For the past few months, I've been using indenti.ca to micro-blog and while there are plenty of applications available to access the identi.ca data from my laptop or desktop, I couldn't find anything that would run well on my Nokia N810 pocket computer.
Originally, I had planned to write a client in Vala, but since there is already a wonderful Vala denting client named Pino and since I hadn't written anything in Python for a while, I decided to use Python and develop a client in such a way that it might be easy to port to other languages: specifically Vala and possibly Java.
A couple of hours here and there with Geany and I had a pretty decent denting client in need of a name. Luckily I have a buddy who, aside from needing to blog about his photos, needs a denting client named after him.

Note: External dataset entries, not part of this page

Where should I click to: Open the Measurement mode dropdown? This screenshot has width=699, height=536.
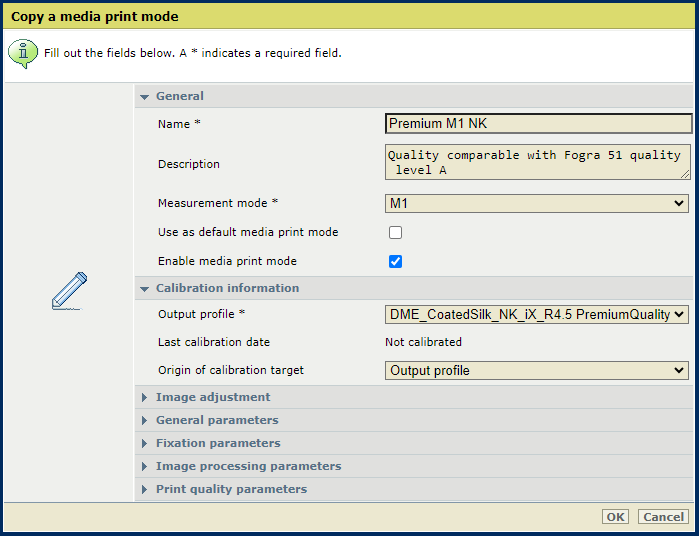[x=537, y=203]
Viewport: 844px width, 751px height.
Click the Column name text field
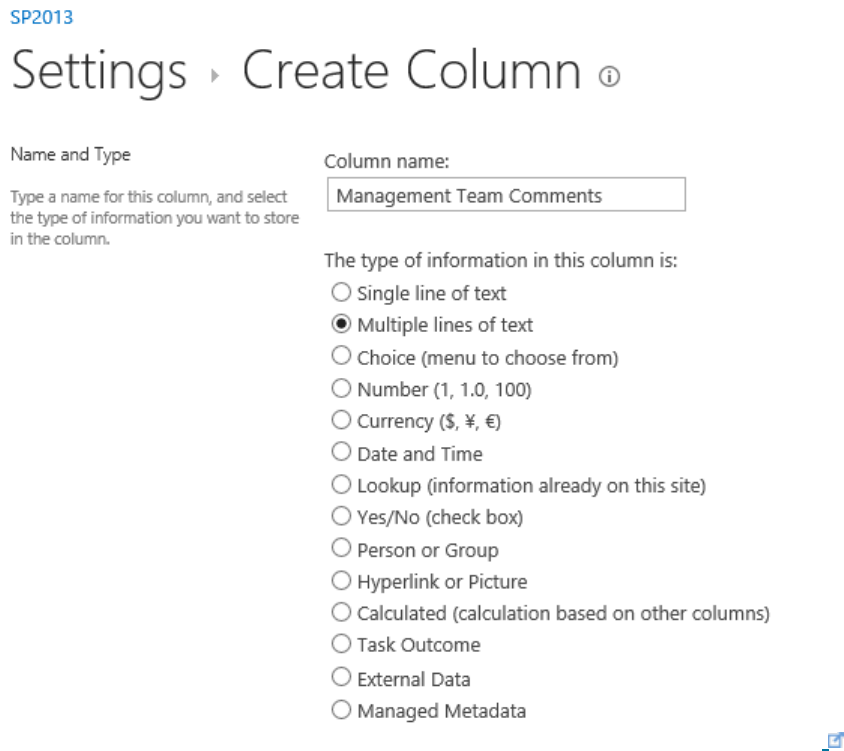point(505,195)
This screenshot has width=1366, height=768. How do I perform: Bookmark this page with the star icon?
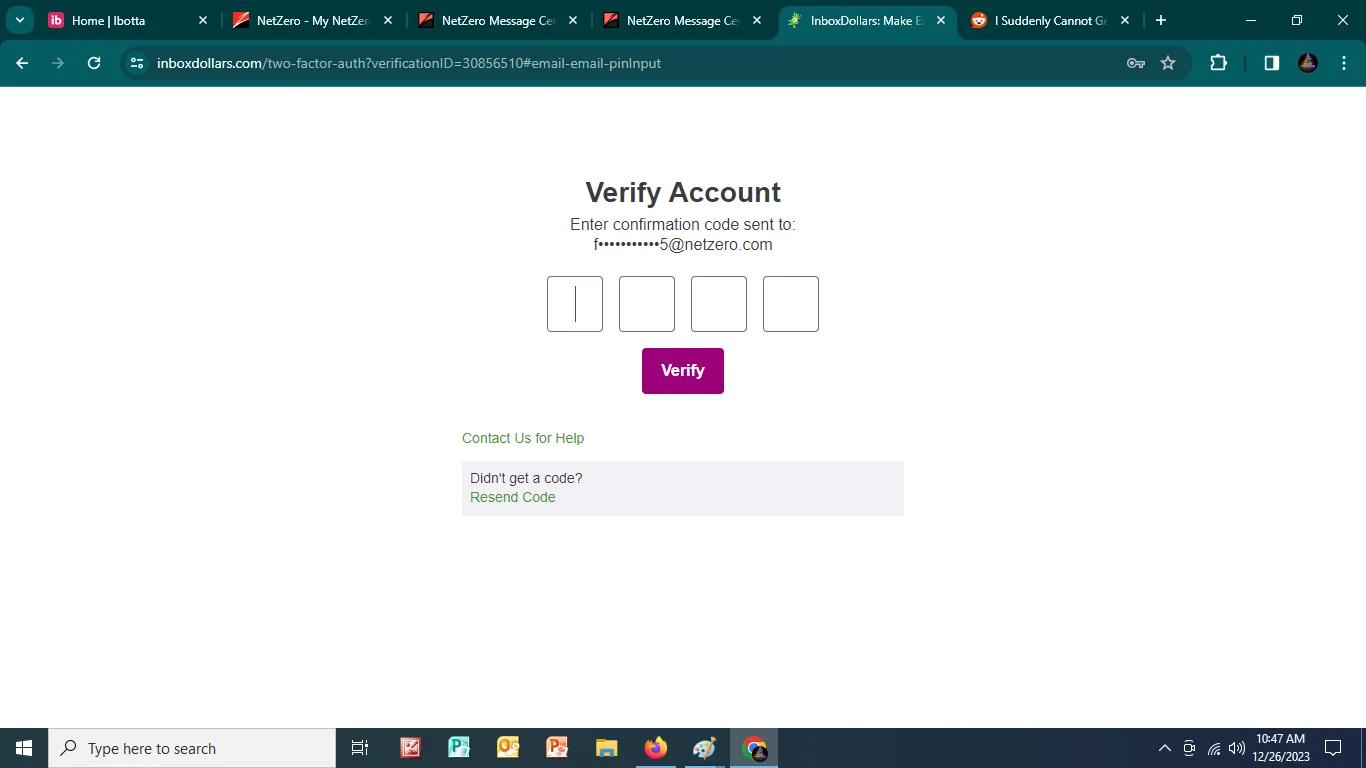[x=1168, y=63]
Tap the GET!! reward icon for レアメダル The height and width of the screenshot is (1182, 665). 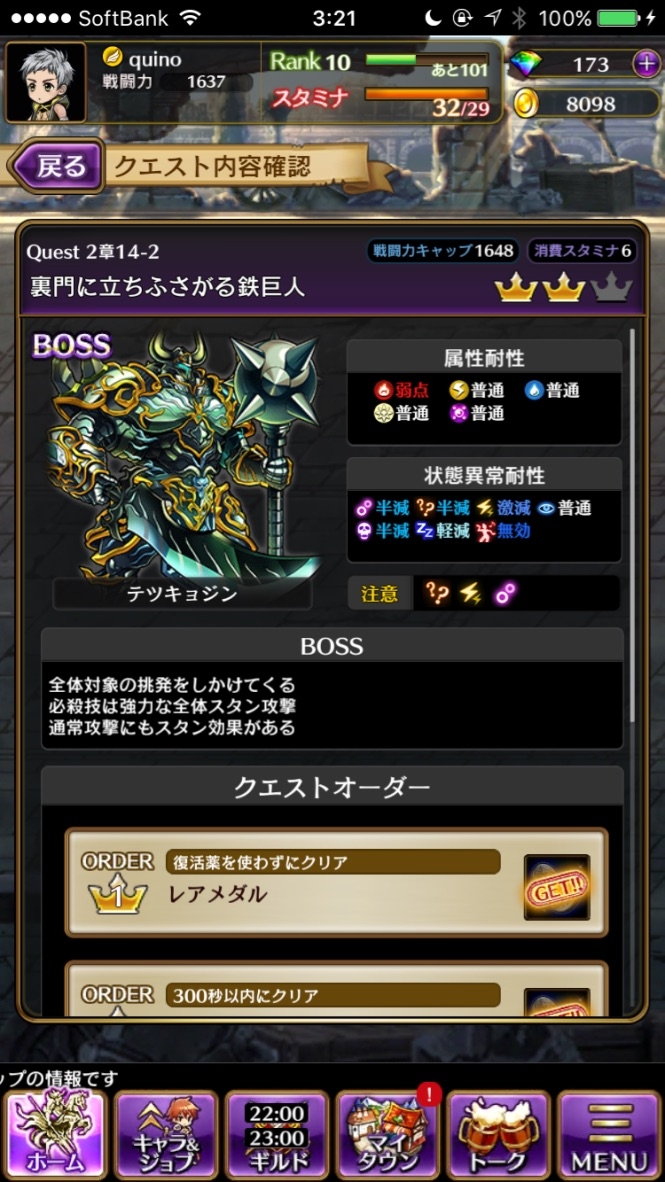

Hey Buddy! I wrote an identi.ca client and named it after you. Well, sort of.... it's called heybuddy
In the wild
Jake Hume (http://blog.fragdev.com/) took this picture of heybuddy running on his N810. Sweet!
Although I don't have any plans for making packages of heybuddy for various Linux distributions, fellow Linux Outlaw and heybuddy user timttmy has created a heybuddy AUR package for Arch Linux
What I've learned
- simple little projects are rarely simple or little
- I still can't get threading to work in a python app
- there is a correct way to authenticate an identi.ca user via the urllib2 python module, the short cut I tried to take showed me the error of my ways
- the documentation for gtk.keysyms seems to be non-existent
- The majority of heybuddy user's live in apple growing country
- I ♥ scrumpy
Now quit reading, and go say "hey buddy" to your buddy!
clean. a little... gray. but clean.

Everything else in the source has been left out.